## SOAL LATIHAN
1: Menurut artikel tentang kebijakan fiskal Indonesia, berapa besar defisit 2025 terhadap PDB dalam asumsi awal?
2: Geser setiap angka koordinat dalam jawaban sebanyak 67, lalu tulis ulang hanya baris-baris catatan yang dimulai dari baris yang memuat "Close the Muokkaa käyttäjäryhmää dialog" dan berlanjut hingga baris terakhir catatan, termasuk permintaannya dan tanpa menyertakan gambar.

Kebijakan Fiskal Indonesia Berada di Persimpangan, Ini Saran Ekonom

1 day ago 1

REPUBLIKA.CO.ID, JAKARTA -- Ekonom dan pakar kebijakan publik UPN Veteran Jakarta, Achmad Nur Hidayat, mengatakan kebijakan fiskal Indonesia saat ini berada di persimpangan antara menjadi negara berdaulat fiskal dengan belanja produktif, atau menjadi negara pengutang. Ini menanggapi laporan Menteri Keuangan Sri Mulyani terkait outlook defisit 2025 yang diperkirakan melebar menjadi 2,78 persen dari produk domestik bruto (PDB), melampaui asumsi awal 2,29 persen.

Pelebaran outlook defisit 2025 disebabkan pendapatan negara diprediksi hanya mencapai Rp 2.865,5 triliun atau 95,4 persen dari target awal Rp 3.005,1 triliun. Achmad menilai, pelebaran defisit ini berpotensi membahayakan keberlanjutan fiskal negara ke depan.

Defisit pada akhirnya dibiayai utang, sehingga negara harus membayar bunga dan pokok utang yang kian membesar di tahun-tahun mendatang. Situasi ini disebut sebagai risiko keberlanjutan fiskal (fiscal sustainability risk).

“Dalam RAPBN 2025, pemerintah menargetkan utang baru Rp 729 triliun untuk menutup defisit dan pembiayaan lainnya. Namun realitasnya, beban bunga utang sudah mencapai Rp 522,8 triliun pada 2024 dan berpotensi naik pada 2025. Hampir 20 persen dari belanja negara hanya untuk bunga utang, bukan pembangunan, kesehatan, atau pendidikan,” kata Achmad, Kamis (24/7/2025).

Ia menambahkan, jika ditambahkan cicilan pokok utang jatuh tempo sebesar Rp 1.062 triliun pada 2025, total kewajiban utang (pokok dan bunga) menembus Rp 1.500 triliun, lebih dari separuh pendapatan negara. “Sebuah proporsi yang tidak wajar bagi negara berkembang dengan tingkat kemiskinan dan ketimpangan yang masih tinggi,” ujarnya.

Achmad tidak sepakat jika defisit 2,78 persen dari PDB dianggap aman hanya karena masih di bawah batas 3 persen sesuai Undang-Undang Keuangan Negara. Ia menyebut batas 3 persen hanyalah angka administratif, bukan indikator optimal untuk keberlanjutan fiskal jangka panjang.

## DATA MASUKAN
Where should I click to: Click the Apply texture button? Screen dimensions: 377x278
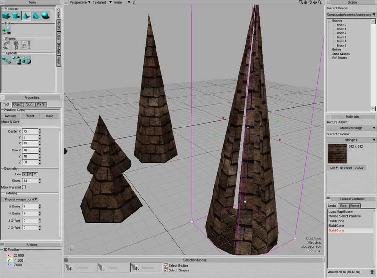360,167
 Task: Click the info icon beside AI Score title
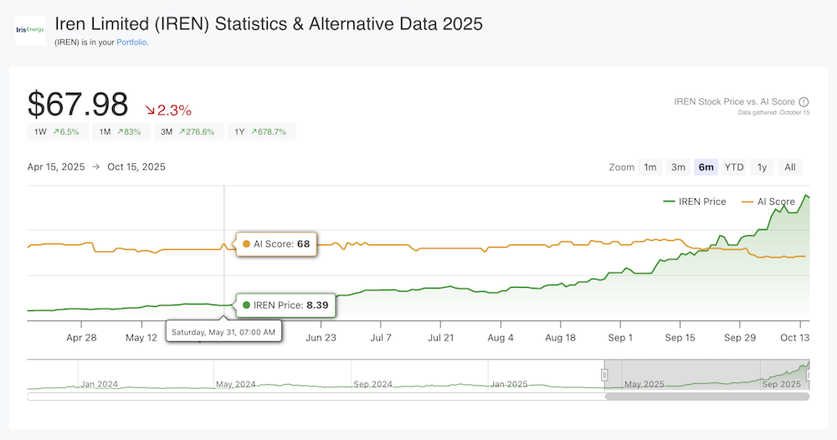[804, 102]
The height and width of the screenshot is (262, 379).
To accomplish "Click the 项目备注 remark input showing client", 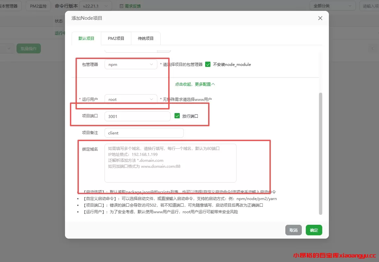I will pyautogui.click(x=144, y=132).
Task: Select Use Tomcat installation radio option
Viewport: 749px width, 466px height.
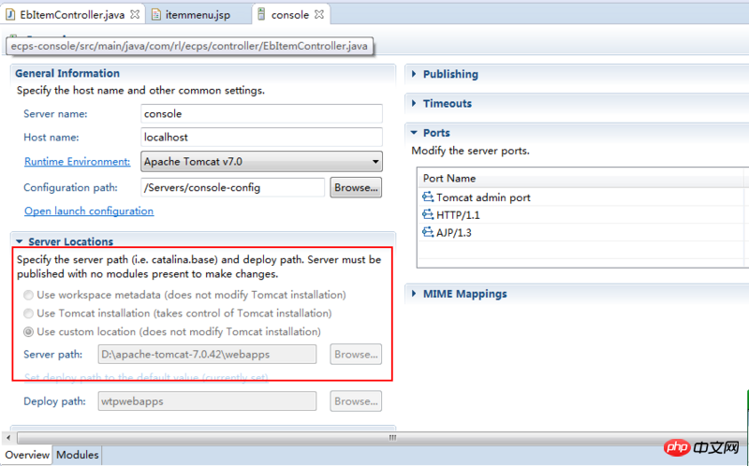Action: [x=29, y=313]
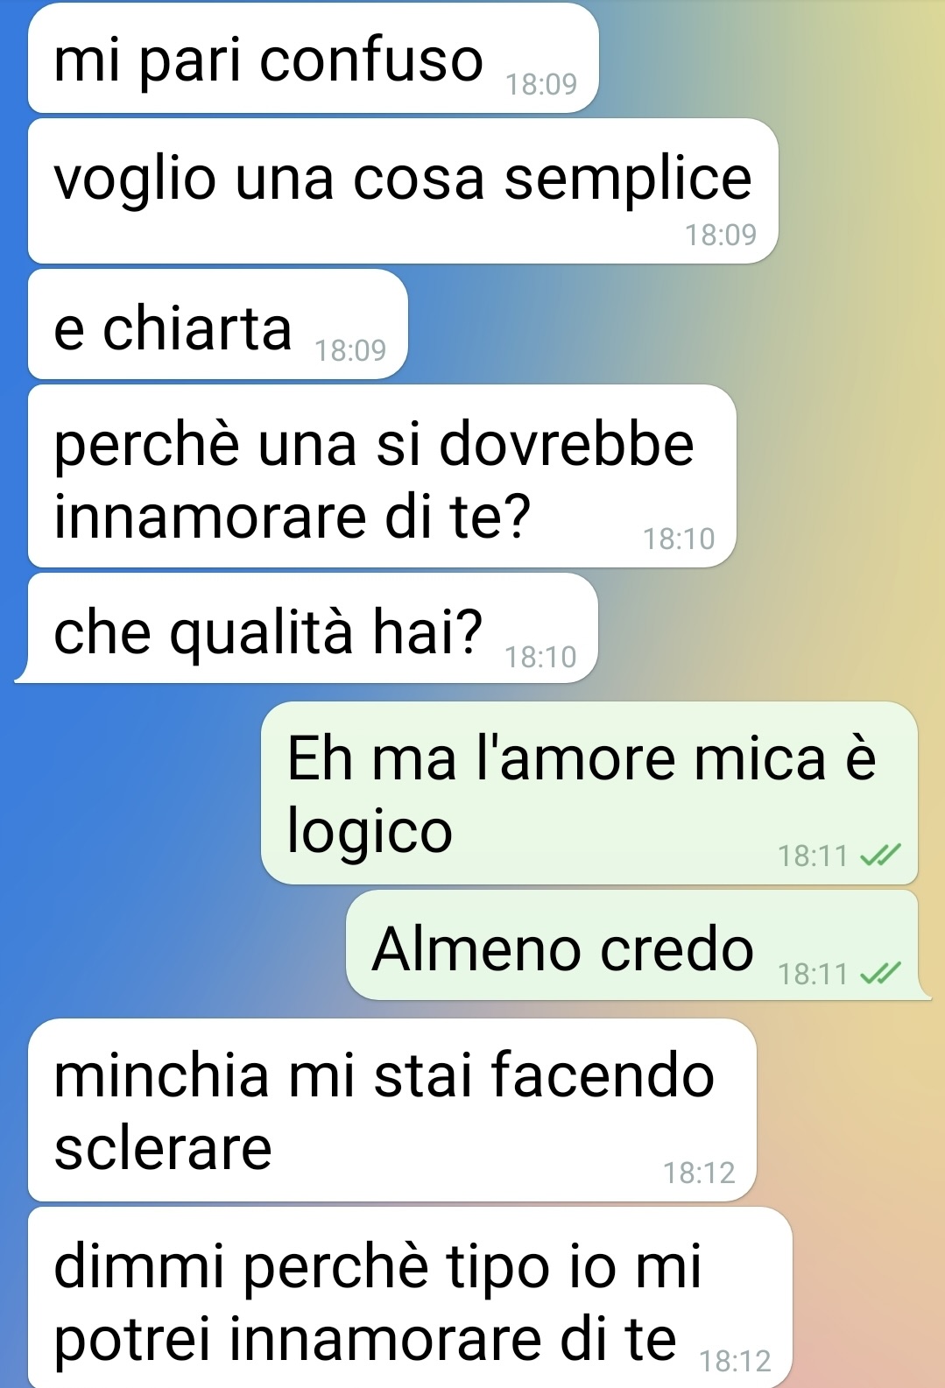Tap the double checkmark beside 'Almeno credo'
The image size is (945, 1388).
(880, 973)
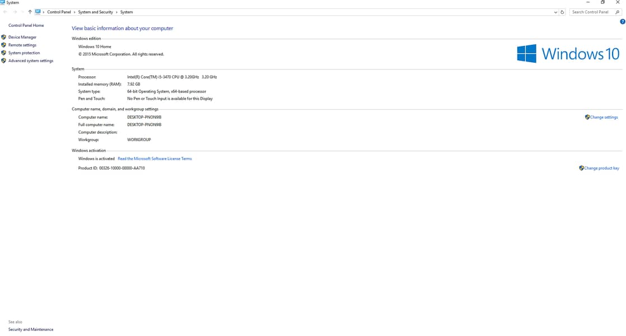Navigate to System and Security breadcrumb

95,12
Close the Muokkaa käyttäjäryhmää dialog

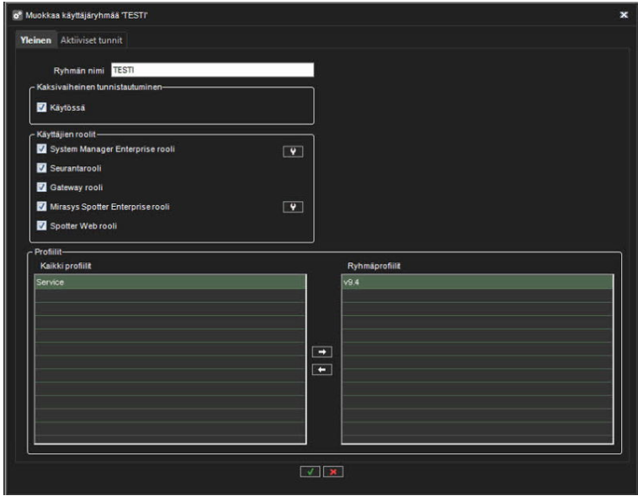[624, 15]
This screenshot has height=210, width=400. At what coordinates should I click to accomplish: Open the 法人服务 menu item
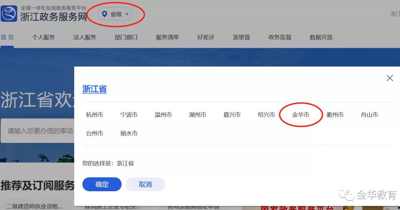[x=85, y=37]
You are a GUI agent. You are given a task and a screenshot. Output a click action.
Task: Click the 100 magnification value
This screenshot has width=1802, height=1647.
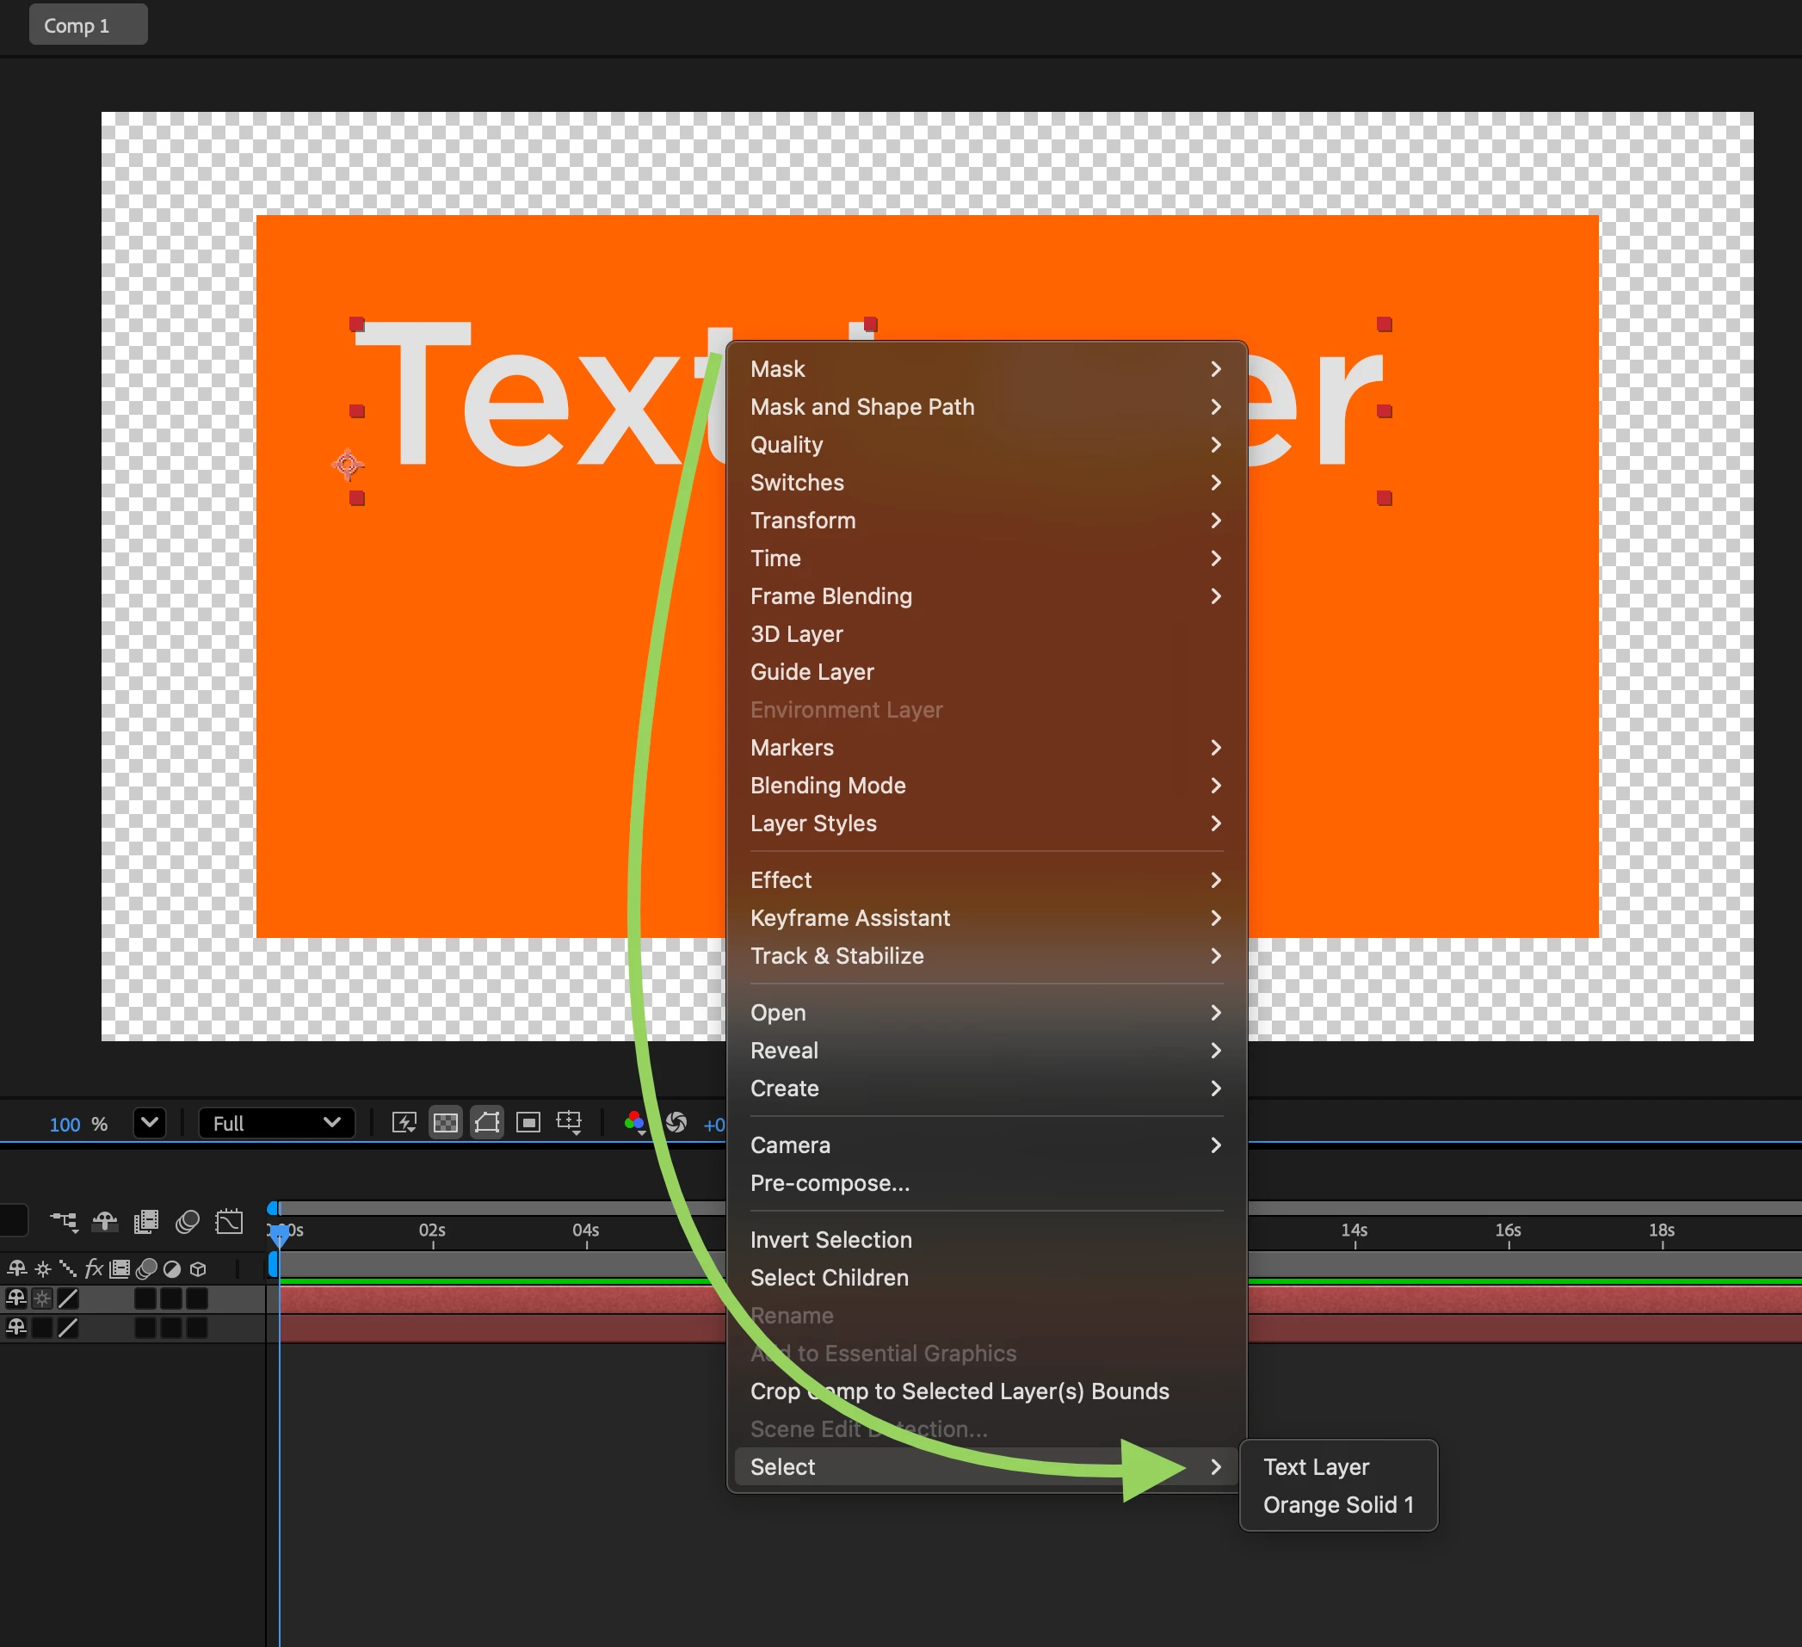coord(64,1124)
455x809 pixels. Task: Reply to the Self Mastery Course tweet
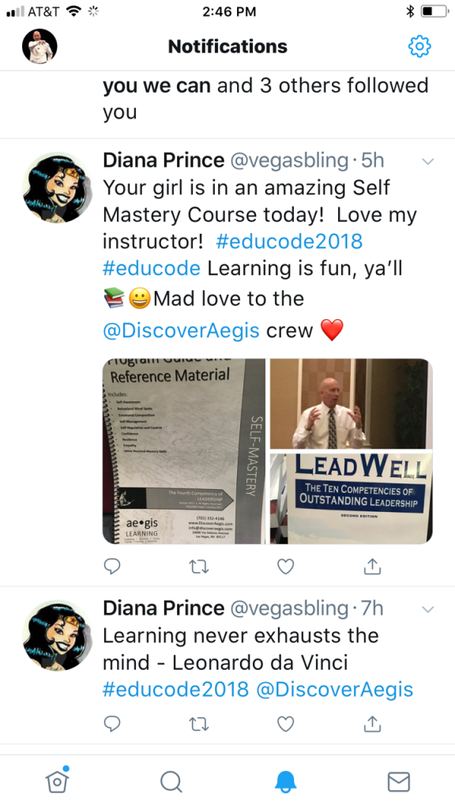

## KUNCI JAWABAN
1: 2,29 persen dari PDB.

2:
Close the Muokkaa käyttäjäryhmää dialog

[691, 82]
This screenshot has height=210, width=400. At what coordinates should I click to accomplish: Open the 法人服务 menu item
[x=152, y=104]
You are a GUI agent. You are given a task and a screenshot. Output a click action.
Task: Click the 100 magnification value
This screenshot has width=1802, height=1647.
coord(131,1191)
455x809 pixels. Task: Reply to the Self Mastery Course tweet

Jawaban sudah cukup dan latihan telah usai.